Percebe-se que se LP tivesse tido um convívio mais forte com livros de filosofia ou de sociologia teria criado uma teoria ou um sistema explicativo da sua opção de vida. Historicamente, não basta estar contra e sofrer, como o capítulo 12 tão bem evidencia. Seria preciso explicitar por que se tomou essa opção dolorosa, como o fez Nietzsche, que tanto o influenciou. Se “firmamento” era “negro” para ele, e era-o de facto, seria possível torná-lo “azul” para os vindouros, deixando o esboço de uma doutrina como esperança de vida ou de luta Ou estamos a iludir-nos? De sublinhar ainda a sua veia de editor, sustentando a Contraponto, alma editorial do surrealismo em Portugal.

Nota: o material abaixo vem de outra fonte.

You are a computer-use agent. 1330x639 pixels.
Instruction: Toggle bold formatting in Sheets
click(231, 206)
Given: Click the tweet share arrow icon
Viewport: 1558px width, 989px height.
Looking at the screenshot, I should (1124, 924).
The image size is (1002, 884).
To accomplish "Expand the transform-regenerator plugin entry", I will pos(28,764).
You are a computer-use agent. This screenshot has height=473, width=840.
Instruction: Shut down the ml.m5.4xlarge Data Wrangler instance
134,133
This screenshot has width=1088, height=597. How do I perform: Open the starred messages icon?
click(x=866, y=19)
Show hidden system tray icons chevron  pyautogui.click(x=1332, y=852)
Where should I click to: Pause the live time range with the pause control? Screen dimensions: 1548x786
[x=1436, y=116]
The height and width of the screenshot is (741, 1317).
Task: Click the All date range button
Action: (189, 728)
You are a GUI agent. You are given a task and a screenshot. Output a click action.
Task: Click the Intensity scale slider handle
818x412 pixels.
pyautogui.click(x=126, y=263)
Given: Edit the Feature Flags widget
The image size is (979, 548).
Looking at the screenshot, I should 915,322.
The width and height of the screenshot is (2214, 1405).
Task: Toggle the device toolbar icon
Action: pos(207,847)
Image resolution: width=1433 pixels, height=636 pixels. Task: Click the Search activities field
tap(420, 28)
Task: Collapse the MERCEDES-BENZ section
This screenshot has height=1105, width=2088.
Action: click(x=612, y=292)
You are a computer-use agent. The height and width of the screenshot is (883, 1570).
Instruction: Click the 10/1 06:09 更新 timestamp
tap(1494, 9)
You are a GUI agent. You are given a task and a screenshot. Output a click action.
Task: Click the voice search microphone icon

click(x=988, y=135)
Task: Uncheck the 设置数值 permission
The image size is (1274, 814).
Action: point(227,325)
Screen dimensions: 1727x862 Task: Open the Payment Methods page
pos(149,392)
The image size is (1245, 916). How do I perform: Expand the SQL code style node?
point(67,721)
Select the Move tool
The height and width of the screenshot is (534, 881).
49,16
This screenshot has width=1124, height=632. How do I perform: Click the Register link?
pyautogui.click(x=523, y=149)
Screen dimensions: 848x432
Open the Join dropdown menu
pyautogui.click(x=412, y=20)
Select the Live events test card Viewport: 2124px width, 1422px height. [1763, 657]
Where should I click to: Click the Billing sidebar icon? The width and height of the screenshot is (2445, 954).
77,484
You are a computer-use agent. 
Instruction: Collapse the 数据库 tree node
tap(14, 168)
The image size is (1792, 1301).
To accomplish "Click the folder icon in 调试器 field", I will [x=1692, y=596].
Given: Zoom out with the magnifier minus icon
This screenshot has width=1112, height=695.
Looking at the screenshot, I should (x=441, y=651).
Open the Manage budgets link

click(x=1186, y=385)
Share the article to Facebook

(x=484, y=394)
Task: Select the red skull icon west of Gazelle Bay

A biografia de ACF (não lemos a de João Pedro George, vamos agora lê-la) é uma bela biografia, bem fundamentada, rigorosa, o que afirma ou deduz prova por textos de LP ou por testemunhos coevos, temporalmente cronológica, mas bem concatenada na relação entre os tempos. Para o leitor, fica clara a personalidade do biografado, claras as opções existenciais. Não é uma biografia neutra, constata-se com facilidade que o autor concorda com o projeto de vida de LP. Estamos certos, LP ficaria feliz com esta sua biografia.
Se literariamente ACF se realiza hoje a escrever biografias (Agostinho da Silva, Luiz Pacheco, Mário Cesariny), não deve, porém, descurar o romance, sobretudo o histórico, de que era um singular autor na primeira década do século, com uma teoria específica sobre este género literário. Dos seus cinco romances, gostámos especialmente de A Herança de D Carlos (2009). No futuro, gostaríamos de voltar a ler um seu romance.